A Assembleia Legislativa do Estado do Rio de Janeiro (Alerj) aprovou um projeto de lei que prevê a criação de banheiros e vestiários neutros destinados a pessoas trans, não binárias ou que não passaram por cirurgia de redesignação de gênero. O texto agora segue para análise do governo estadual, que poderá sancionar ou vetar a medida.
Segundo a proposta, os espaços deverão existir em locais públicos e privados de uso coletivo, como hospitais, universidades, centros esportivos, terminais de transporte, centros culturais e shoppings. O projeto também exige acessibilidade, sinalização em braille, fraldário e estrutura adaptada para crianças pequenas e pessoas com deficiência.

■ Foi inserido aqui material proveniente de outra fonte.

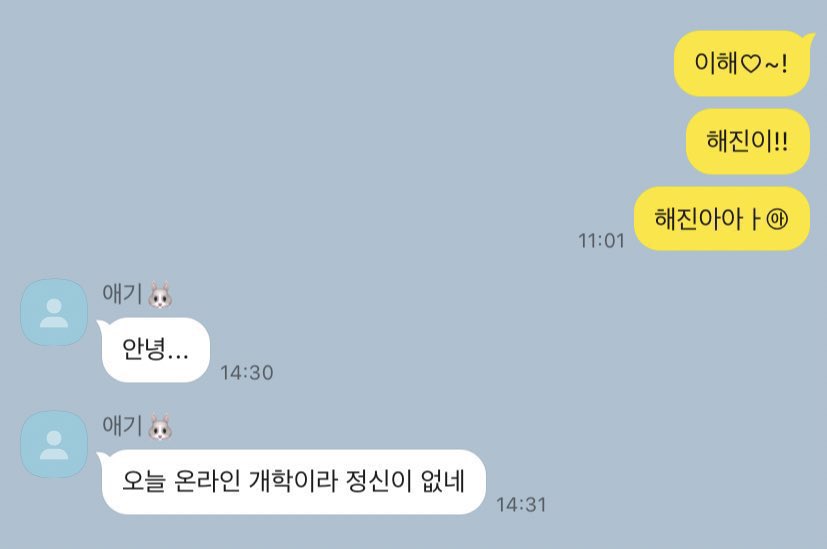827x549 pixels.
Task: Click the 14:31 timestamp
Action: [x=521, y=504]
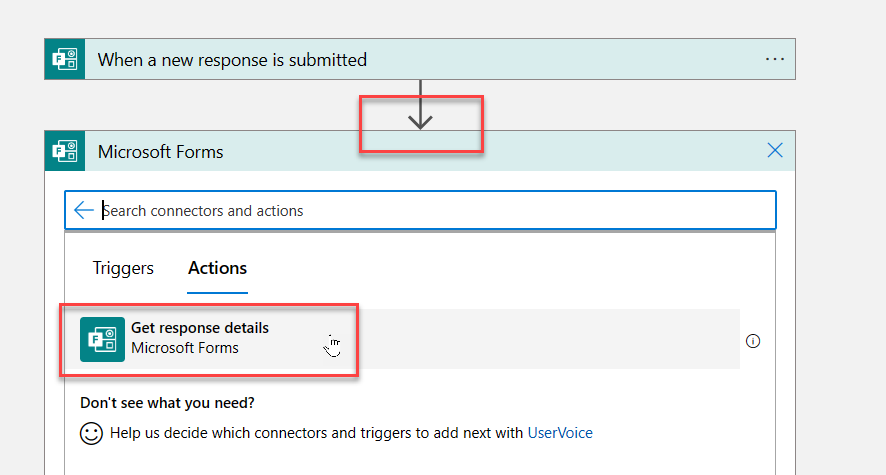The image size is (886, 475).
Task: Click the 'Don't see what you need?' heading
Action: click(x=167, y=403)
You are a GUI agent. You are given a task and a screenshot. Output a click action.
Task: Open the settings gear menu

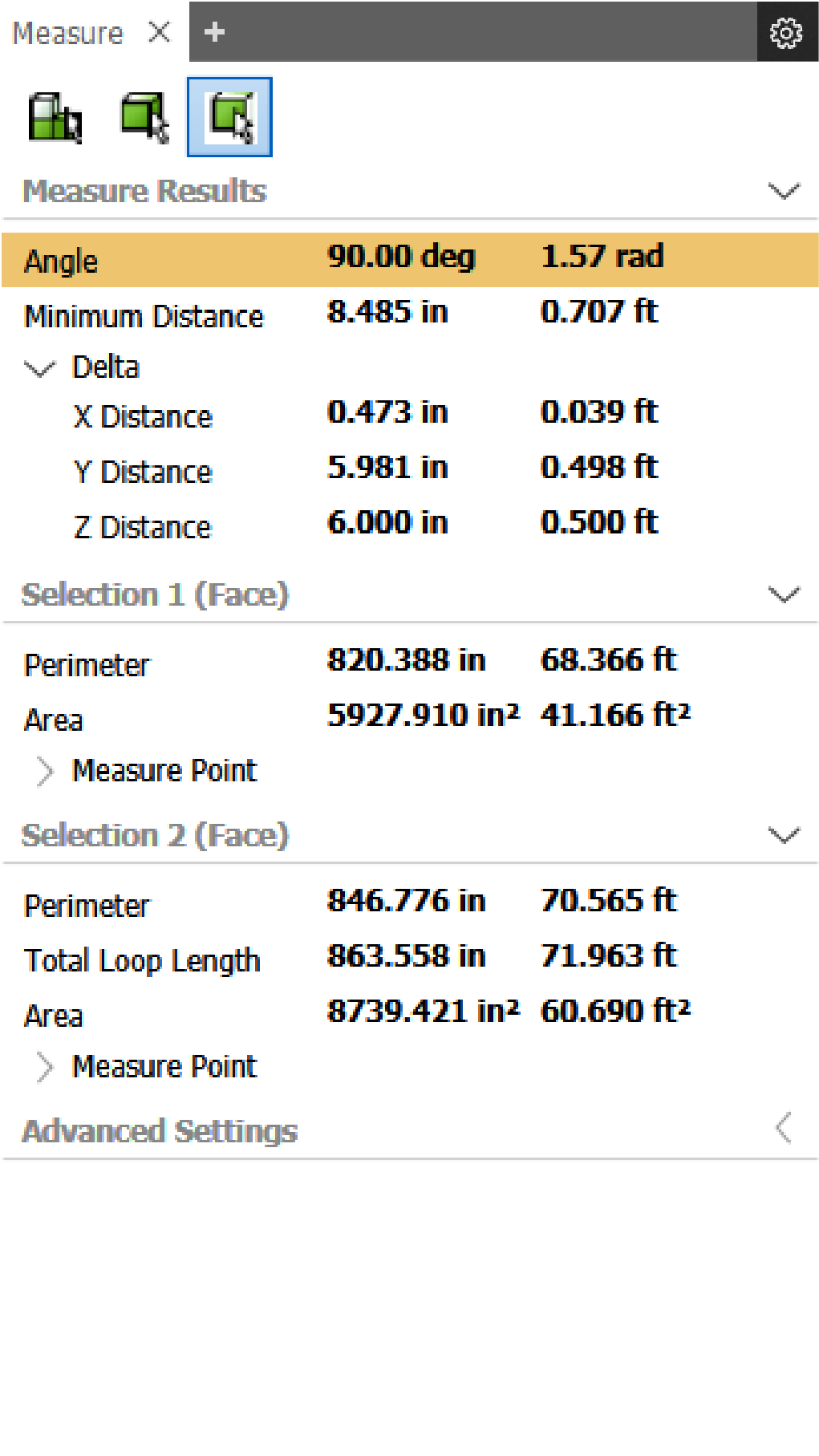[787, 33]
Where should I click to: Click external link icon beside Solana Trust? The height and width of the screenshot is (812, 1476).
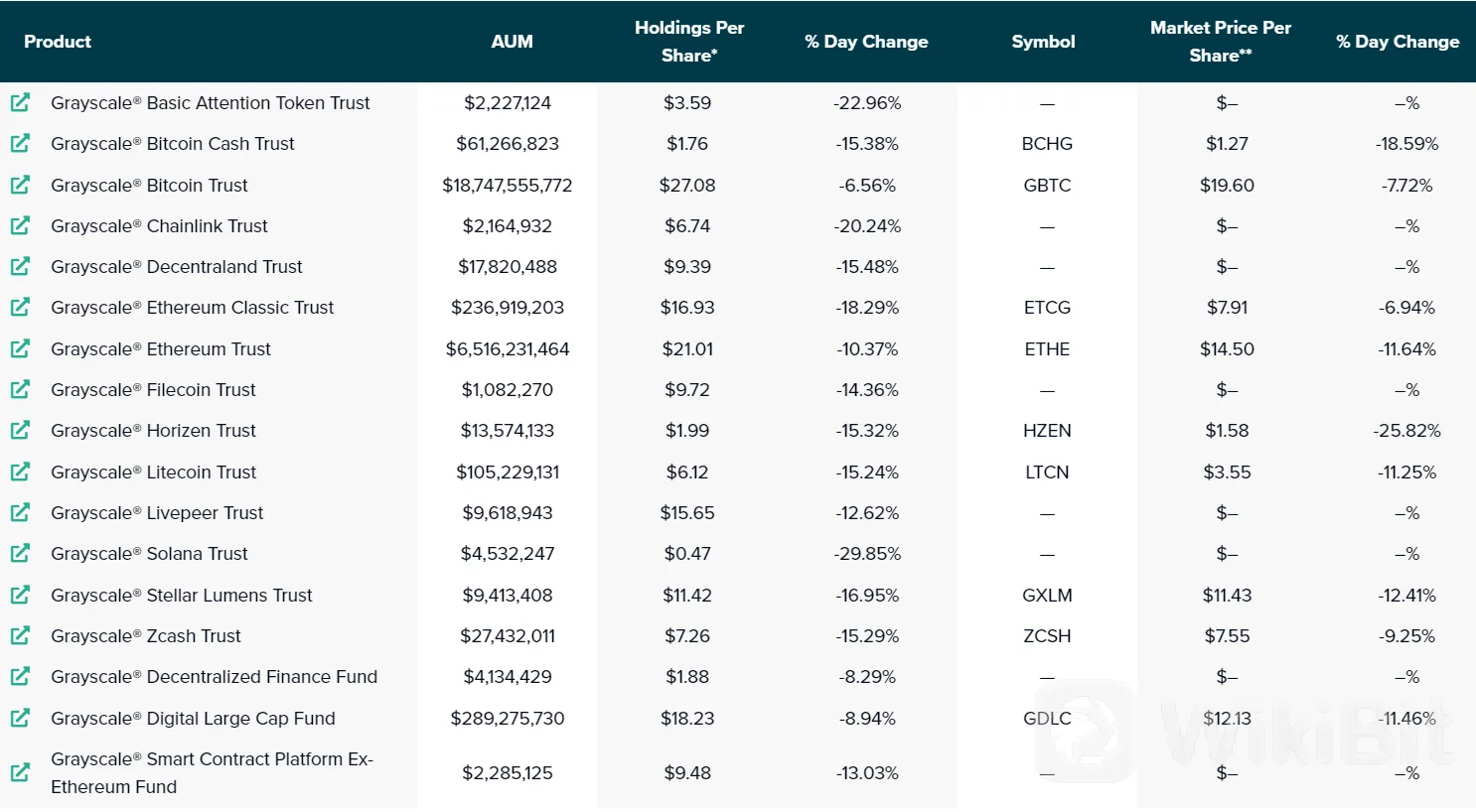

O texto aprovado estabelece ainda que pessoas cisgênero não poderão utilizar os banheiros neutros, assim como crianças desacompanhadas. Os estabelecimentos terão prazo de 12 meses após a publicação da lei para realizar as adaptações necessárias. Em caso de descumprimento, poderão ser aplicadas multas e até interdição do local.
A proposta dividiu opiniões entre parlamentares. Enquanto apoiadores afirmam que a medida busca garantir mais segurança e acolhimento para pessoas trans e não binárias, críticos argumentam que o projeto pode gerar segregação em vez de inclusão. A votação terminou com 28 votos favoráveis e 13 contrários na Alerj.